First Growths Latour, Mouton-Rothschild and Haut-Brion have set their prices only 10% higher than the 1999 vintage release prices.
Merchants are offering the wines at around £950 (€1498) per case. Margaux has come in at £900 (€1419), and just hours ago Lafite came in with a price of £950 (€1498) which is the same as the other three. 1999 Haut-Brion meanwhile is currently selling for £980 (€1545); Mouton-Rothschild for £960 (€1513).
‘The prices are very fair,’ Farr Vintner’s Stephen Browett told decanter.com. ‘Our target was to offer the 2001 vintage at something like the 1999 release prices and that’s what we’ve been able to achieve.’ He revealed that Farr is paying an average of £65 (€103) for a bottle of First Growth 2001. The company will then sell it for roughly 15% more than that. To date, other merchants and online retailers are offering more or less the same price for the First Growth wines.
Browett is convinced the sensible prices are in response earlier this year to warnings from negociants and merchants for the Bordeaux châteaux to keep their heads when pricing the 2001 vintage. Last March a group of the UK’s top merchants sent a letter to all Bordeaux châteaux warning them that they would kill the market if they set 2001 prices too high.
‘Without that sort of pressure I’m sure we would have seen higher prices,’ Browett said. ‘But the châteaux have in fact released their wines at exactly half the price of the 2000 vintage when you average it out across the two release tranches.’ The 2000 vintage was released in two ‘tranches’, the second batch coming out at a much higher price than the first after the frenzy surrounding the quality of the millennium vintage had taken hold.
Browett was keen to point out that the 2001 prices shouldn’t be seen as generosity on the châteaux’s part. ‘The 2001 prices are a return to the pricing levels of the 1997, 98, and 99 vintages,’ he said. ‘It’s the 2000 pricing that was the oddity.’
Chateau Lafite’s Christophe Salin agreed that the price was what the market wanted. ‘I have been travelling for a month,’ he told decanter.com, ‘and the message I was getting was that the market was looking for something much lower than 2000. The message didn’t come from the UK particularly, but from Switzerland, from everywhere.’

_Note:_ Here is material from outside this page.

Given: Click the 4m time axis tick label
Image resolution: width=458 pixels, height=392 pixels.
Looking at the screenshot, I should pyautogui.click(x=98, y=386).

He denied that the lower price was a reflection of quality. ‘It is too early to comment on quality,’ he said. ‘You must remember that it is the market that sets the price, and the market wanted similar prices to 1999. 2000 was a magic label.’
Farr has already done £1m worth of en primeur business, and while the big châteaux account for a high proportion in value terms, people are buying across the board.
‘It’s a real drinkers vintage,’ Browett said. ‘It also seems that (Robert) Parker’s lukewarm response to the 2001 vintage has seen buyers turning back to traditional châteaux and traditional styles and away from fashionable, concentrated wines from the Right Bank.